Cybersécurité en entreprise : réponse technologique, réglementaire et comportementale

Quand une entreprise met en place sa politique de cybersécurité, elle doit passer par deux grands axes : technique d'abord (matériel et logiciel : pare-feu, logiciels anti intrusions...) et comportementale ensuite. Les salariés ont besoin d'éducation, de pédagogie et de règles, pour que les « autoroutes de l'information » puissent être empruntées avec un maximum de sécurité et que les données soient préservées. Cette éducation au numérique permet de gérer au mieux les comportements dangereux, qui sont dans la plupart des cas inconscients.

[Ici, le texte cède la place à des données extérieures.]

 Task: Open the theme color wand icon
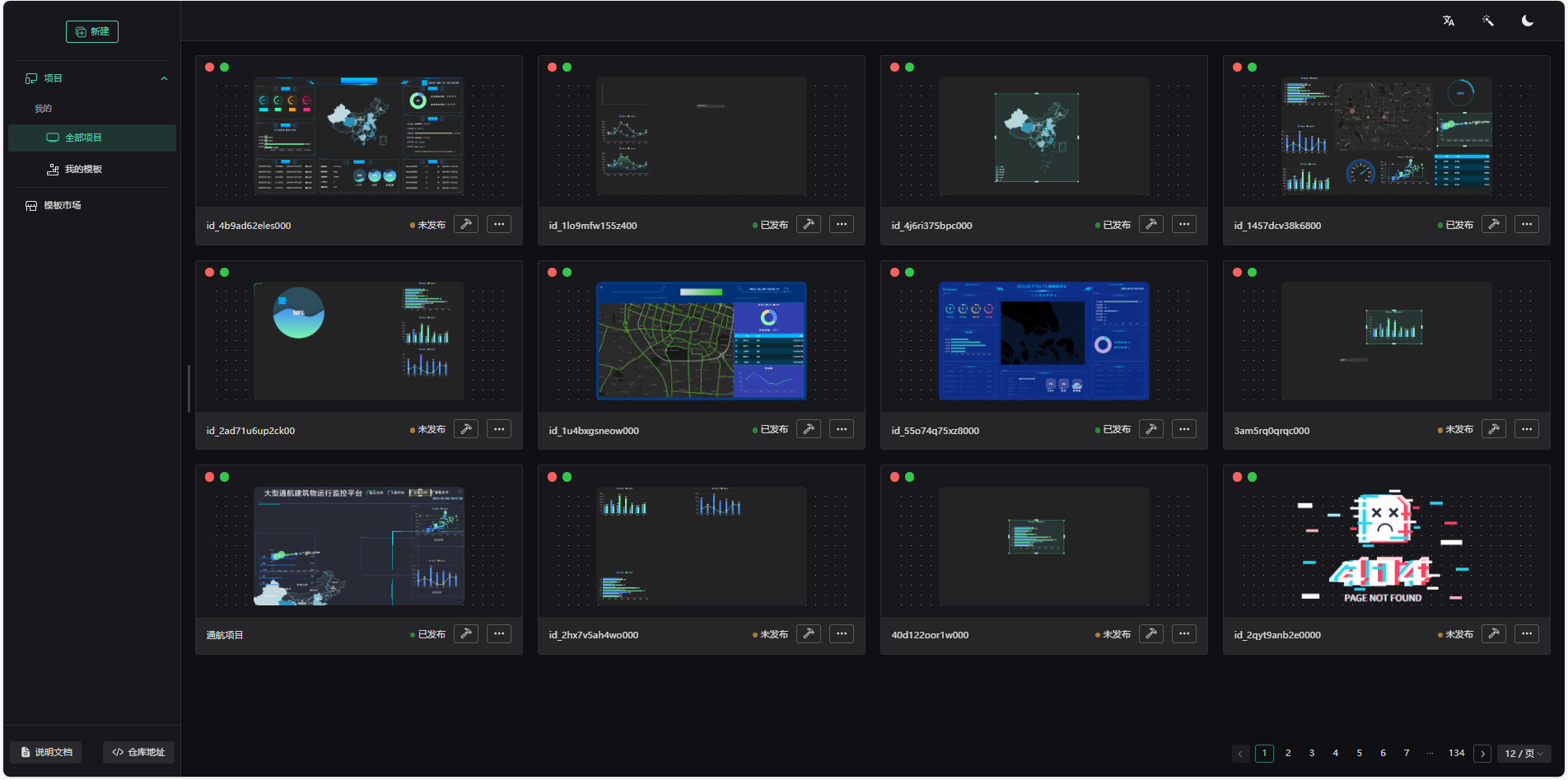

Les entreprises doivent donc s'équiper de solutions techniques pour prévenir la cyber-malveillance, tout en organisant des formations pour que leurs propres salariés ne deviennent pas des chevaux de Troie. C'est encore plus vrai dans les PME et les TPE, où c'est le degré de compréhension du dirigeant sur ces sujets qui va définir la ligne de sécurité de la société. Par obligation, les Opérateurs d'Importance Vitale doivent déjà prendre en compte le facteur humain et RH dans leur politique de sécurité. Et ce phénomène commence à faire boule de neige dans les grandes entreprises et les ETI.

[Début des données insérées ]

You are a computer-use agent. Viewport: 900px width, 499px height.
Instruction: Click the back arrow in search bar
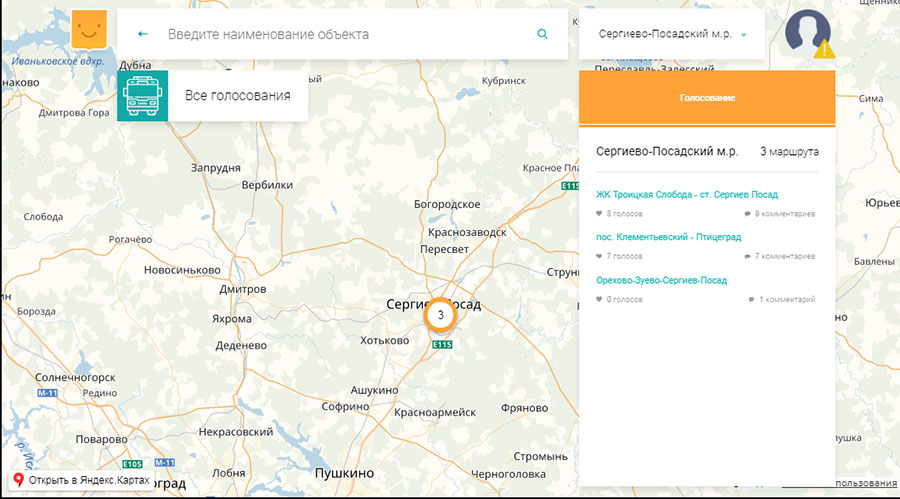[143, 34]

Mais changer les comportements prend du temps. Et pour que cela fonctionne, ce changement ne doit pas être le seul fait de l'entreprise. Dans le domaine de la sécurité routière, c'est la volonté constante de l'État, l'engagement des associations, l'amélioration de la sécurité des véhicules et l'aménagement des routes qui ont permis une prise de conscience des usagers. En matière de cybersécurité, le Règlement Général sur la Protection des Données en est un bon exemple. Il ne s'agit pas d'une simple prise de conscience européenne pour protéger les données personnelles, mais également d'une volonté de penser la sécurité du système d'information dès sa création et son architecture, c'est ce que l'on appelle le « security by design ».

Tout comme les entreprises et le législateur, les opérateurs ont également leur rôle à jouer. La sécurité doit être un axe de développement à part entière, et non un simple argument marketing. Le rôle de l'opérateur est d'apporter ce niveau de sécurité à ses clients, même s'il a un prix, qu'il serait judicieux de comparer avec le coût d'un acte cyber-malveillant, et l'impact que celui-ci peut avoir sur le fonctionnement et le développement de l'entreprise.

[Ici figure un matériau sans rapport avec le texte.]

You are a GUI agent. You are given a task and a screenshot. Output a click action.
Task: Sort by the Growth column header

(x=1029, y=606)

A l'image des avancées spectaculaires de la sécurité routière, qui permettent chaque année de sauver des milliers de vies, la société dans son ensemble doit prendre la mesure de la problématique cyber-sécurité. Ce n'est qu'en alliant les efforts de tous que nous pourrons mettre en oeuvre des stratégies globales et efficaces contre la cyber-criminalité. Cela passe par une prise de conscience, un effort de formation, des cadres réglementaires plus stricts et des solutions technologiques toujours plus pointues.